Donald TrumpPoliticsSupreme Court

SCOTUS Sides With Trump on SNAP Funding Amid Shutdown Showdown

The Supreme Court delivered a key win to President Donald Trump late Friday night, issuing a temporary stay that blocks a lower court order requiring his administration to fully fund the Supplemental Nutrition Assistance Program (SNAP) during the ongoing government shutdown.

The high court’s ruling buys the Trump administration 48 hours of breathing room, after the Department of Justice warned it would be impossible to come up with an estimated $4 billion in emergency SNAP funding without congressional approval. The administration had already tapped over $5 billion in contingency reserves to partially fund November benefits.

Liberal Justice Ketanji Brown Jackson, acting as the circuit justice, granted the emergency stay just hours before the administration would have been forced to act on the lower court’s order.

In its filing, the DOJ placed the blame squarely on Congress, noting that the executive branch had exhausted all available SNAP funds and could not legally redirect money from unrelated agencies to make up the shortfall. “Such a funding lapse is a crisis. But it is a crisis occasioned by congressional failure,” the government’s emergency request stated.

The case reflects growing tension between branches of government during the longest shutdown in U.S. history, which has now stretched well past the one-month mark. SNAP payments help feed over 42 million Americans each month. Without a long-term funding resolution, tens of millions could see their benefits reduced or delayed.

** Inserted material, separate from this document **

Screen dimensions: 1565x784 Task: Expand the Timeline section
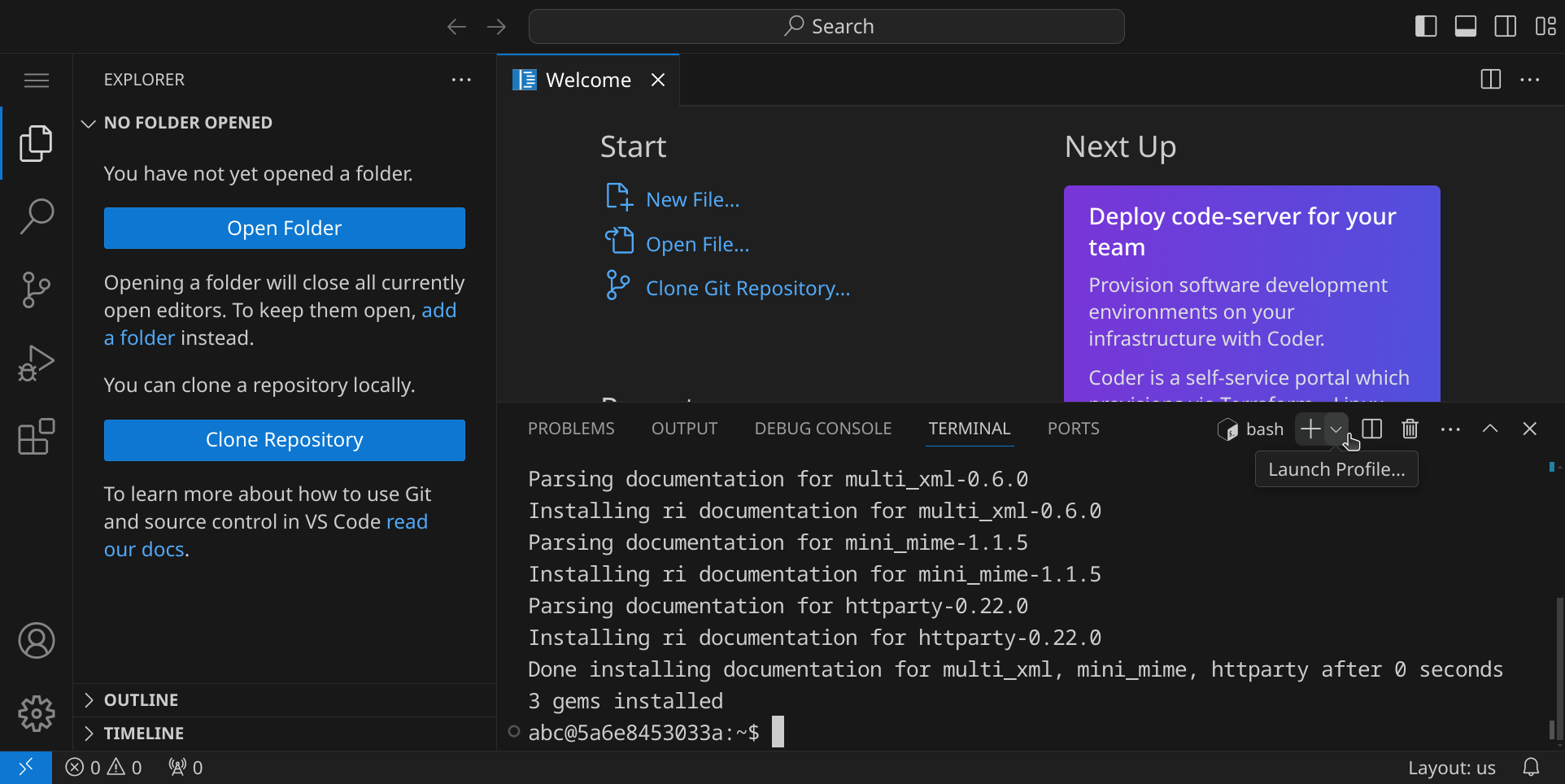tap(143, 734)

“The court below took the current shutdown as effective license to declare a federal bankruptcy and appoint itself the trustee,” the DOJ wrote. “But only Congress holds the power of the purse.”

Attorney General Pam Bondi praised the ruling, writing on X: “The Supreme Court just granted our administrative stay in this case. Our attorneys will not stop fighting, day and night, to defend and advance President Trump’s agenda.”

The U.S. Department of Agriculture has also weighed in, placing blame on Senate Democrats for repeated votes against clean continuing resolutions. “Senate Democrats have voted 14 times against reopening the government,” a message on the USDA homepage reads. “This compromises not only SNAP, but farm programs, food inspection, animal and plant disease protection, rural development, and protecting federal lands.”

The USDA further accused Senate Democrats of leveraging the shutdown for unrelated demands, including “healthcare for illegals, gender mutilation, and other unknown ‘leverage’ points.”

Senate Democrats have thus far refused to support a continuing resolution unless it includes an extension of expiring Obamacare subsidies. Republicans say those demands are unrelated to basic government operations and accuse Democrats of holding American families hostage over ideological priorities.

With the Supreme Court’s stay in effect for 48 hours, the battle over food stamps — and the broader shutdown fight — now shifts back to Capitol Hill, where lawmakers face growing pressure to resolve the impasse.